Reinforcement Learning Fundamentals

There's something uniquely satisfying about watching a reinforcement learning agent learn. Unlike supervised learning, where you show the model exactly what to do, reinforcement learning starts from ignorance. The agent stumbles around, makes mistakes, occasionally gets lucky, and gradually, through thousands of trials, discovers strategies that no human programmed.

I remember the first time I trained an agent to play a simple game. In the beginning, it moved randomly, achieving nothing. An hour later, it had figured out basic tactics. By the next morning, it was playing better than I could. Nobody told it how to play. It learned from pure experience, guided only by the reward signal telling it when it did well and when it did poorly.

This paradigm, learning from interaction rather than instruction, is fundamentally different from other machine learning approaches. And it's behind some of the most impressive AI achievements: AlphaGo defeating world champions, robots learning to walk, and agents mastering complex video games. Let's understand how it works.

The Reinforcement Learning Framework

Reinforcement learning models learning as an interaction between an agent and an environment. The agent observes the current state of the environment, takes an action, and receives two things in return: a new state and a reward signal.

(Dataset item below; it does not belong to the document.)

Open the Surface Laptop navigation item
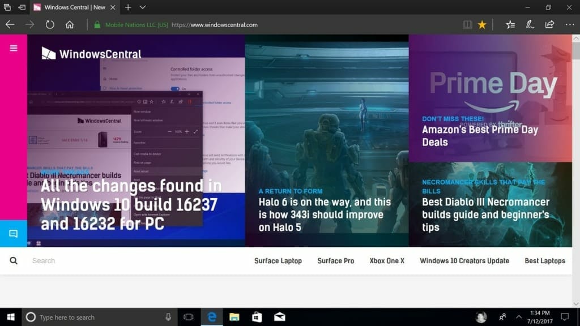This screenshot has width=580, height=326. coord(278,261)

The goal is to learn a policy, a strategy for choosing actions that maximises the total reward over time. Not just immediate reward, but cumulative reward across many steps. This is crucial: sometimes you need to sacrifice immediate gain for long-term benefit.

Basic RL interaction loop

import numpy as np

class Environment:
    """Base class for RL environments."""

    def reset(self):
        """Reset environment to initial state."""
        raise NotImplementedError

    def step(self, action):
        """Take action, return (new_state, reward, done)."""
        raise NotImplementedError


class Agent:
    """Base class for RL agents."""

    def choose_action(self, state):
        """Select action given current state."""
        raise NotImplementedError

    def learn(self, state, action, reward, next_state, done):
        """Update policy based on experience."""
        raise NotImplementedError


def training_loop(env, agent, episodes=1000):
    """Standard RL training loop."""
    rewards_history = []

    for episode in range(episodes):
        state = env.reset()
        total_reward = 0
        done = False

        while not done:
            # Agent chooses action
            action = agent.choose_action(state)

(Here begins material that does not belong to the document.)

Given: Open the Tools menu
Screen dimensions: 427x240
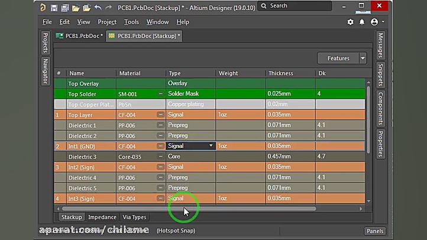Looking at the screenshot, I should (131, 22).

            # Environment responds
            next_state, reward, done = env.step(action)

            # Agent learns from experience
            agent.learn(state, action, reward, next_state, done)

            state = next_state
            total_reward += reward

        rewards_history.append(total_reward)

        if (episode + 1) % 100 == 0:
            avg_reward = np.mean(rewards_history[-100:])
            print(f"Episode {episode + 1}, Avg Reward: {avg_reward:.2f}")

    return rewards_history

This loop is deceptively simple but captures the essence of reinforcement learning. The agent tries things, observes outcomes, and adjusts its behaviour. Over many episodes, it converges on effective strategies.

A Concrete Environment: GridWorld

To make this concrete, let's build a simple environment where an agent navigates a grid to reach a goal while avoiding obstacles.

GridWorld environment

class GridWorld(Environment):
    def __init__(self, size=5):
        """
        Simple grid world environment.

        Agent starts at (0, 0), goal at (size-1, size-1).
        Reward: -1 per step (encourages efficiency), +10 for goal.
        """
        self.size = size
        self.goal = (size - 1, size - 1)
        self.obstacles = {(1, 1), (2, 2), (3, 1)}  # Some walls
        self.actions = ['up', 'down', 'left', 'right']

    def reset(self):
        """Reset agent to starting position."""
        self.agent_pos = (0, 0)
        return self.agent_pos

    def step(self, action):
        """Take action, return new state and reward."""
        x, y = self.agent_pos

        # Compute new position
        if action == 'up':
            new_pos = (x, min(y + 1, self.size - 1))
        elif action == 'down':
            new_pos = (x, max(y - 1, 0))
        elif action == 'right':
            new_pos = (min(x + 1, self.size - 1), y)
        elif action == 'left':
            new_pos = (max(x - 1, 0), y)
        else:
            new_pos = (x, y)

        # Check for obstacles
        if new_pos not in self.obstacles:
            self.agent_pos = new_pos

        # Determine reward and done
        if self.agent_pos == self.goal:
            return self.agent_pos, 10.0, True  # Goal reached
        else:
            return self.agent_pos, -0.1, False  # Small penalty per step

    def render(self):
        """Visualise the grid."""
        grid = [['.' for _ in range(self.size)] for _ in range(self.size)]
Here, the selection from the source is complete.